Task instructions:
The output must match the entries below exactly, with pictures removed.

Given entries:
────────

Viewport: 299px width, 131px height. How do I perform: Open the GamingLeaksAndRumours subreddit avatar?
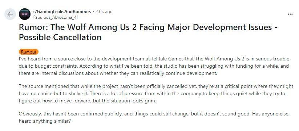click(25, 14)
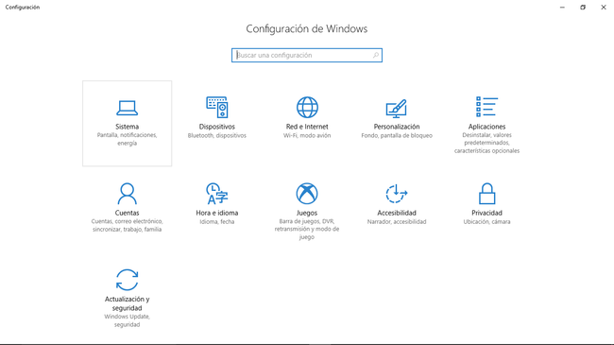Open the Cuentas person icon
Viewport: 614px width, 345px height.
pos(127,193)
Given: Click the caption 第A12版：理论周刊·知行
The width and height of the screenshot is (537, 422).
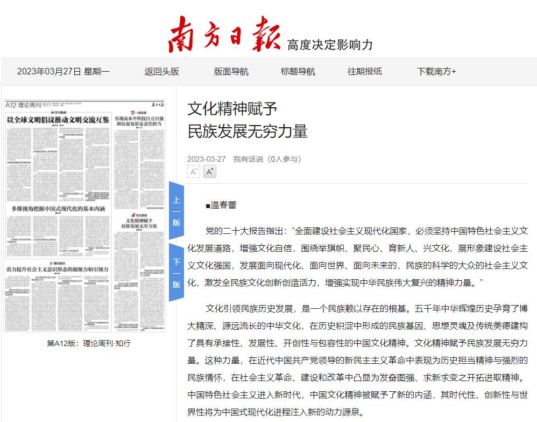Looking at the screenshot, I should click(x=89, y=343).
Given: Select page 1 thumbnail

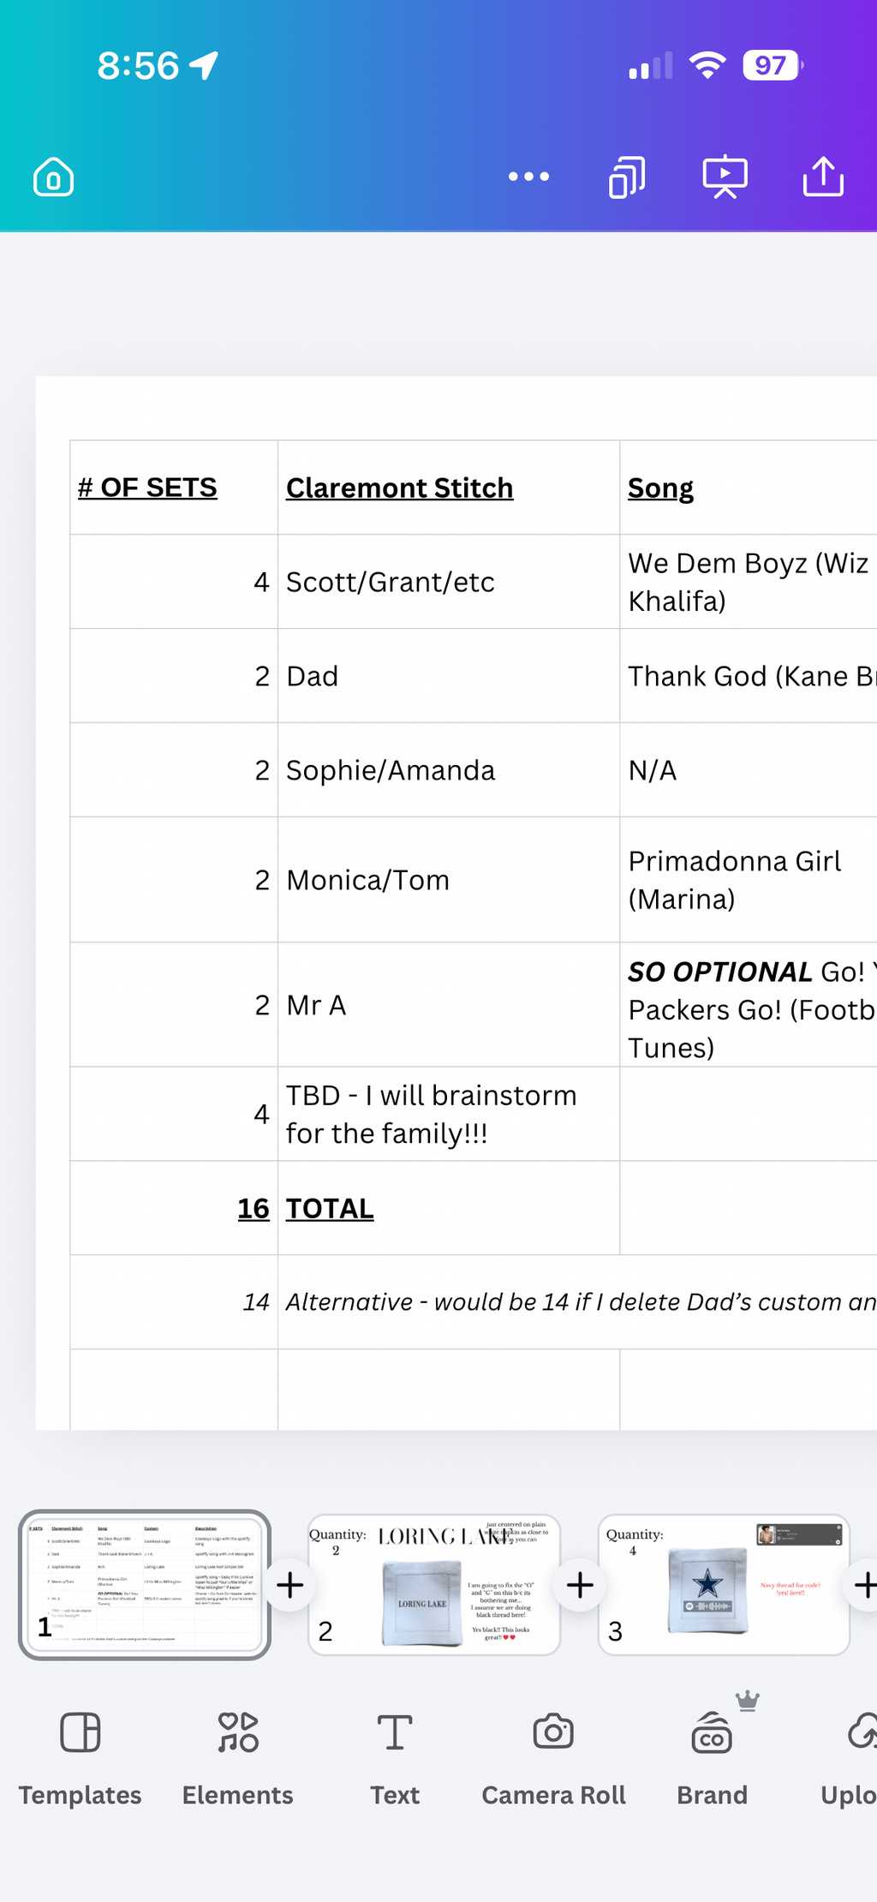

────────

Finished exercise:
Viewport: 299px width, 131px height. How do I perform: Open the GamingLeaksAndRumours subreddit avatar?
click(25, 14)
Open the Cuentas person icon
Viewport: 614px width, 345px height.
pos(127,193)
Given: Click the caption 第A12版：理论周刊·知行
The width and height of the screenshot is (537, 422).
Looking at the screenshot, I should click(x=89, y=343).
Given: Select page 1 thumbnail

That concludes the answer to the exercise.